If you should ever return . . . Those words angered Teera. They sounded like a betrayal. Why should she? Why would she want to? There would be no one for her to visit or reconnect with. Unless this was Amara’s way of saying she wanted Teera to return, to take her back and reunite her, if only in spirit, with the rest of the family. Teera couldn’t voice her objection. Amara was dying.
Every time she thinks of her inheritance, Teera can’t escape the feeling that she’s always gotten the better end of life, while her aunt bore the brunt of it, suffered. Died. Is this why she’s going back now? To purge her own guilt by fulfilling Amara’s unspoken longing for home?
Amara passed at the beginning of the year, three days short of her forty-seventh birthday. Her sudden death sent shock through the Cambodian community, and the tremendous outpouring of grief engendered a kind of collective mourning on a scale befitting a minor celebrity. Teera shouldn’t have been surprised. For many years, Amara was a constant fixture in the lives of so many. There was never a birthday, graduation, wedding, or funeral she failed to attend. If invited, which was almost always, she was there to offer her quiet support. Naturally, when news of her death got out, the whole community came to pay respects, gathering at a funeral home in Minneapolis, where the undertaker, familiar with the rites of a Cambodian funeral, arranged a row of chairs for Buddhist monks on the pulpit facing the mourners. They went on to the crematory a few blocks away, where Amara’s body was incinerated and the ashes collected in an urn with the efficiency, Teera noted with dismay, of a well-run bakery. The next day they gathered once more at Wat Minnesotaram, the temple in rural Hampton where an evening wake was held. The urn was on display atop a small table beside a photograph of Amara, accompanied by funerary chants and music meant to ease her aunt’s spirit on its journey into the otherworld.
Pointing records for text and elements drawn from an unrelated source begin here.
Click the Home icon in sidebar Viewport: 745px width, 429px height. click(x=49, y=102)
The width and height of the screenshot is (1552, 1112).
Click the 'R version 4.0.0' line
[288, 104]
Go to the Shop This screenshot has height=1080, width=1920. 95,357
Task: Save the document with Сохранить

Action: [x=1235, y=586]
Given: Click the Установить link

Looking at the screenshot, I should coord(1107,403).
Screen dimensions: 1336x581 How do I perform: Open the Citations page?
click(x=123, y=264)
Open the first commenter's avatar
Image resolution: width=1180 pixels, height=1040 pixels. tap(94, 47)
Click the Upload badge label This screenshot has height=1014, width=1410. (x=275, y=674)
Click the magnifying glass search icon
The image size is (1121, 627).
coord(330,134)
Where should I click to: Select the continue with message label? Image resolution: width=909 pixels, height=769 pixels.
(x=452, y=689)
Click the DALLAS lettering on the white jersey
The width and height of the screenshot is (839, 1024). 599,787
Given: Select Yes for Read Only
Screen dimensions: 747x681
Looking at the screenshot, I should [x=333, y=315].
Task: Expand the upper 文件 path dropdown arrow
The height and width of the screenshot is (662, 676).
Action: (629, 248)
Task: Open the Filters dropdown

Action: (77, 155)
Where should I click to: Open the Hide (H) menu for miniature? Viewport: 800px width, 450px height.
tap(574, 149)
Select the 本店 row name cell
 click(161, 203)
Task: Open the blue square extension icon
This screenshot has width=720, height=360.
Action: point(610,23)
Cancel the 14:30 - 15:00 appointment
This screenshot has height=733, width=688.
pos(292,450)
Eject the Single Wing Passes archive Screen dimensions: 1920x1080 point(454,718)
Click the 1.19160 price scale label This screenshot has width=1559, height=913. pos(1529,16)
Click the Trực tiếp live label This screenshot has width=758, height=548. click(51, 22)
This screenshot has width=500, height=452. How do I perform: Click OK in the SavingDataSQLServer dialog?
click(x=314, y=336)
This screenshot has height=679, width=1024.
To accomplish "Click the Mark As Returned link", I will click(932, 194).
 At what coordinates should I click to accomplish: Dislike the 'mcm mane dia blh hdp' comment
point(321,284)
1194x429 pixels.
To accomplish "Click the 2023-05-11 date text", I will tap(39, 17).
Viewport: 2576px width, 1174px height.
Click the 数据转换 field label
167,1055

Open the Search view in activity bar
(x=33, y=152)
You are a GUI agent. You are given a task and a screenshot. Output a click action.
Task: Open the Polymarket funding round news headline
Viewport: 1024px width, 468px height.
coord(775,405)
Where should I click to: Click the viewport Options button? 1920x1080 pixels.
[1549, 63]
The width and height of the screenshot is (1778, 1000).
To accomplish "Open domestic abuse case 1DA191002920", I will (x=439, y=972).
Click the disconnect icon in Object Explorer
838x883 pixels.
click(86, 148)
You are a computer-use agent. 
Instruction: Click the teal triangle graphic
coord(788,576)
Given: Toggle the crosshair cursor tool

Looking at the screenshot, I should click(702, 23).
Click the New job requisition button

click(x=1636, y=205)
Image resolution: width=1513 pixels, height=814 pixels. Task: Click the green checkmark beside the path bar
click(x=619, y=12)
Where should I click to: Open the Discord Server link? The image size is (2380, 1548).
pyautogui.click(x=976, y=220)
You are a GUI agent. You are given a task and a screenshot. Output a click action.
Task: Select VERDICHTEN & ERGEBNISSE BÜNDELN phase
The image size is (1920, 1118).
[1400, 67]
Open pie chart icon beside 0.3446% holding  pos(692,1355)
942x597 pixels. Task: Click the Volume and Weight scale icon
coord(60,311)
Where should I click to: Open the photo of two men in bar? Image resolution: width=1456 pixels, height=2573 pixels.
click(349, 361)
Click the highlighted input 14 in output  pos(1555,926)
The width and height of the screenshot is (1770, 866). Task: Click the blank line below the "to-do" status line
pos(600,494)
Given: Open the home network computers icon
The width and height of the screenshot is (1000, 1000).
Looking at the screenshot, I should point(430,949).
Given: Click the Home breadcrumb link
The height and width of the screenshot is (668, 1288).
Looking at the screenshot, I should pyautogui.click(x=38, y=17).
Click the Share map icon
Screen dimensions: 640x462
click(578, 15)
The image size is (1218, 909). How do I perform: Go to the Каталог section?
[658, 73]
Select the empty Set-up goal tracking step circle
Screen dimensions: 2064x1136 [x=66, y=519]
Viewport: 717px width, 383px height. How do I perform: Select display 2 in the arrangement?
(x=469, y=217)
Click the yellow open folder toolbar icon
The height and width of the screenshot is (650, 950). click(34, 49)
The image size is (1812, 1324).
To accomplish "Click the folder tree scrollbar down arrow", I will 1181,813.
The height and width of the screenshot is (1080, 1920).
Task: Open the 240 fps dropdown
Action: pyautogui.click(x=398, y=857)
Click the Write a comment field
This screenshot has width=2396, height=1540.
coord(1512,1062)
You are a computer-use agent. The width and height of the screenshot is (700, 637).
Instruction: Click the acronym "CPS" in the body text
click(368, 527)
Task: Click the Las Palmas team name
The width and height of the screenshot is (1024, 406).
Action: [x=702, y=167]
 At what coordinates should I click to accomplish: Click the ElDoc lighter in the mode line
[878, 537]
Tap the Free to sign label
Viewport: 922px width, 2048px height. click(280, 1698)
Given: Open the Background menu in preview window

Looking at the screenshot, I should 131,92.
Then, sometime at the end of June, a bit more than half a year after Amara’s death, just when Teera felt that everyone had grown accustomed to her aunt’s absence and she could begin to mourn privately, a letter arrived from Cambodia. The author of the letter offered his condolences. He had heard of Amara’s untimely passing from the abbot of Wat Nagara, the temple where he had sought shelter. To Teera’s astonishment, the stranger went on to explain that while he offered his deepest sympathies for her great loss, he was in fact writing in regard to some musical instruments belonging to her father, which he wished to give her. Teera didn’t know what to make of it, believing for a moment it might’ve been an opportunist’s vague solicitation for money. She ought to trash it. But something about the letter made her hesitate. Its tone, perhaps. A tone is the intention of a note, Amara would say in moments of unbidden remembering, quoting her father, repeating things that had struck her as mysterious or prophetic. The tone of the letter made Teera believe that the stranger’s intention was honorable. Sincere.